The probate court, in its January 23, 2017, judgment, found that R.W.S. was a "putative father." A putative father's consent to an adoption is needed only if he is known to the court and "he complies with Section 26-10C-1 and he responds within 30 days to the notice he receives under Section 26-10A-17(a)(10) [of the AAC]." § 26-10A-7(a)(5) (emphasis added). R.W.S. was served with notice of the action by publication, and the record indicates that he responded to the adoption petition within 30 days of that notice; accordingly, it is not disputed that he "respond[ed] to the notice" required under the AAC. § 26-10A-7(a)(5). Section 26-10C-1, Ala. Code 1975, the other statute with which a putative father must comply in order for his consent to an adoption to be necessary under § 26-10A-7(a)(5), requires that a putative father file on the putative-father registry a notice of his intent to claim paternity of a child so that he can, among other things, preserve his ability to contest a proposed adoption of the *993child. That section further provides, among other things, that

"[a]ny person who claims to be the natural father of a child and fails to file his notice of intent to claim paternity pursuant to [ § 26-10C-1 ](a) prior to or within 30 days of the birth of a child born out of wedlock, shall be deemed to have given an irrevocable consent in any adoption proceeding.
"This subsection shall be the exclusive procedure available for any person who claims to be the natural father of a child born out of wedlock ... to entitle that person to notice of and the opportunity to contest any adoption proceeding ...."

§ 26-10C-1(i).

As is discussed in more detail, infra, the record before this court contains no indication that R.W.S. properly filed a notice of intent to claim paternity of the child on the putative-father registry. In fact, R.W.S. alleged in his February 3, 2017, postjudgment motion that he had not filed a notice of intent to claim paternity on the putative-father registry. In his arguments asserted in his briefs on appeal, R.W.S. concedes that did not "timely" register as required by § 26-10C-1 and § 26-10A-7(a)(5) in order to be able to contest the adoption of the child as a putative father.

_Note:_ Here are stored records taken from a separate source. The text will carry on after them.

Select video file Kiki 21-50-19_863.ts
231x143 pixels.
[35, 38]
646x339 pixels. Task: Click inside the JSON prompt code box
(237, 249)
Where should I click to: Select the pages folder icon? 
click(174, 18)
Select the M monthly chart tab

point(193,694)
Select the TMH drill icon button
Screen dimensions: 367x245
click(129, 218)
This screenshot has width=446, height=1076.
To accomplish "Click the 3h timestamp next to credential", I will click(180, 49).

R.W.S. contends on appeal that the probate court was required to find in its January 23, 2017, adoption judgment that he had impliedly consented to the adoption through his conduct. However, as is explained above, the consent of a putative father to an adoption is not required if he does not respond to notice of the adoption action within 30 days and if he has not registered on the putative-father registry. The probate court, in its judgment, stated that it had considered R.W.S.'s contest to the adoption but had denied that contest. Thus, that judgment can be interpreted, by applying the foregoing law, as rejecting R.W.S.'s contest to the adoption on the basis that, given the finding that he was a putative father as well as the lack of evidence that he had registered on the putative-father registry and his concession that he did not register, his consent to the adoption was not necessary. See § 26-10A-7(a)(5). We conclude that, under the facts of this case, R.W.S. has failed to demonstrate that, in his status as a putative father, his consent to the adoption of the child was necessary, and, therefore, he has failed to demonstrate that the probate court erred by not including in its January 23, 2017, judgment a specific finding on the issue of his consent.

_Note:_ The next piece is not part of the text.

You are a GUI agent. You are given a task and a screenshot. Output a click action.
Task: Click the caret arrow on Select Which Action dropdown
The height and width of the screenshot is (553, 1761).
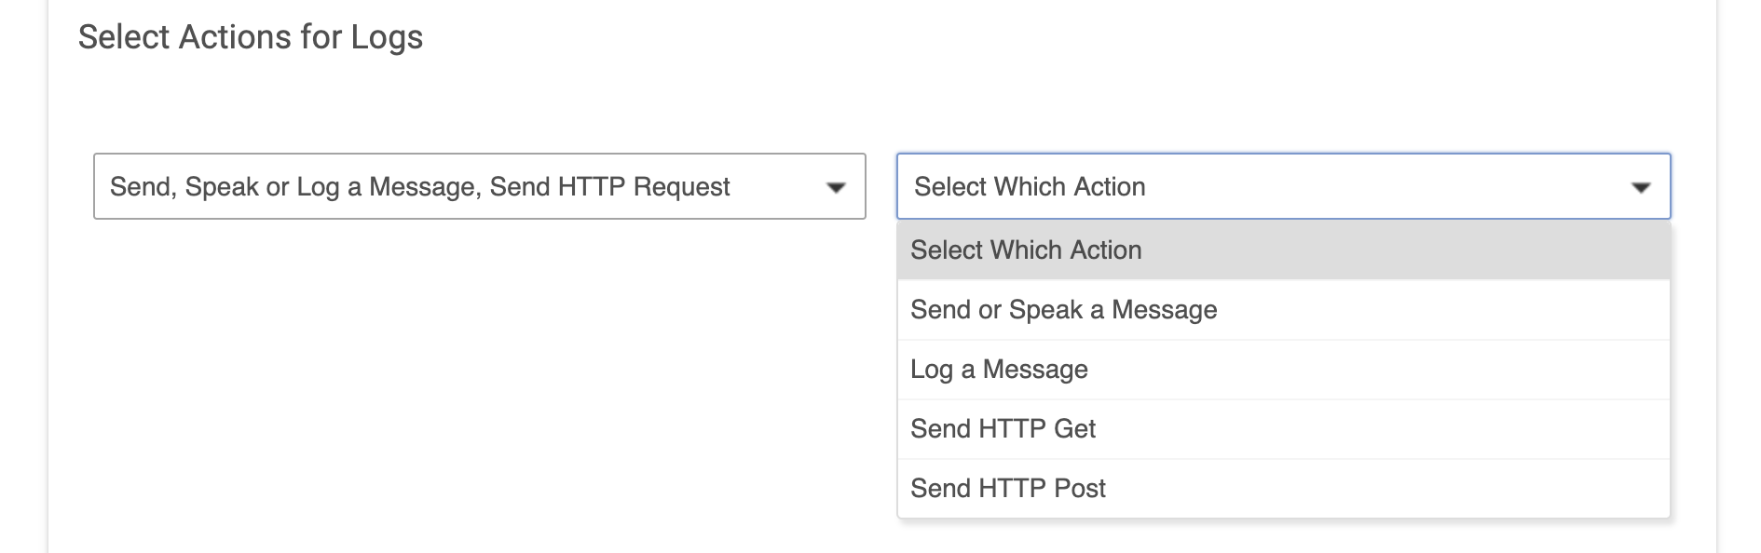[1641, 188]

R.W.S. argues, citing the comment to § 26-10A-24, Ala. Code 1975, governing contested adoption hearings, that his "right to notice ... [under] § 26-10A-17 is meaningless if [he was] not provided with an opportunity to be heard." R.W.S. does not contend, and the record would not support an argument, that R.W.S., who was properly afforded notice of the adoption hearing, was not provided an opportunity to be heard at the January 23, 2017, hearing on the merits of his adoption contest. Accordingly, we cannot agree that the notice of the adoption action afforded R.W.S. was "meaningless," as discussed in the comment to § 26-10A-24. In making his argument on this issue, however, R.W.S. also appears to contend that the right to notice and to be heard in a contest to the adoption created for him a right to be considered a person whose consent is required for an adoption. R.W.S. cites Ex parte S.C.W., 826 So.2d 844 (Ala. 2001), in support of his argument that the probate court was required to determine that, even as a putative father who had not fully complied with § 26-10C-1, his consent to the adoption was required. In Ex parte S.C.W., supra, our supreme court held, under an earlier version of the AAC, that a putative father whose paternity had been proven and who had been made known to *994the court though the notice provisions of the AAC could contest the adoption of his child even though he had failed to timely file a notice of intent to claim paternity on the putative-father registry. In reaching that holding, the supreme court noted that, at that time, the AAC " 'neither cross-referenced nor mentioned by name' " the Putative Father Registry Act ("PFRA"). 826 So.2d at 848 (quoting and adopting Judge Crawley's special writing, concurring in part and dissenting in part, in S.C.W. v. C.B., 826 So.2d 825, 839 (Ala. Civ. App. 2001) ). The year after that opinion was released, however, our legislature amended the AAC to reference § 26-10C-1 of the PFRA to require that a putative father both respond to the notice of the adoption proceeding and register on the putative-father registry. See Act No. 2002-417, Ala. Acts 2002; § 26-10A-7, Ala. Code 1976. Thus, Ex parte S.C.W., supra, has been superseded by statute. See also J.N.F. v. A.S., 866 So.2d 582, 586 n. 5 (Ala. Civ. App. 2003) (Thompson, J., dissenting) (recognizing that Ex parte S.C.W., supra, has been superseded by statute).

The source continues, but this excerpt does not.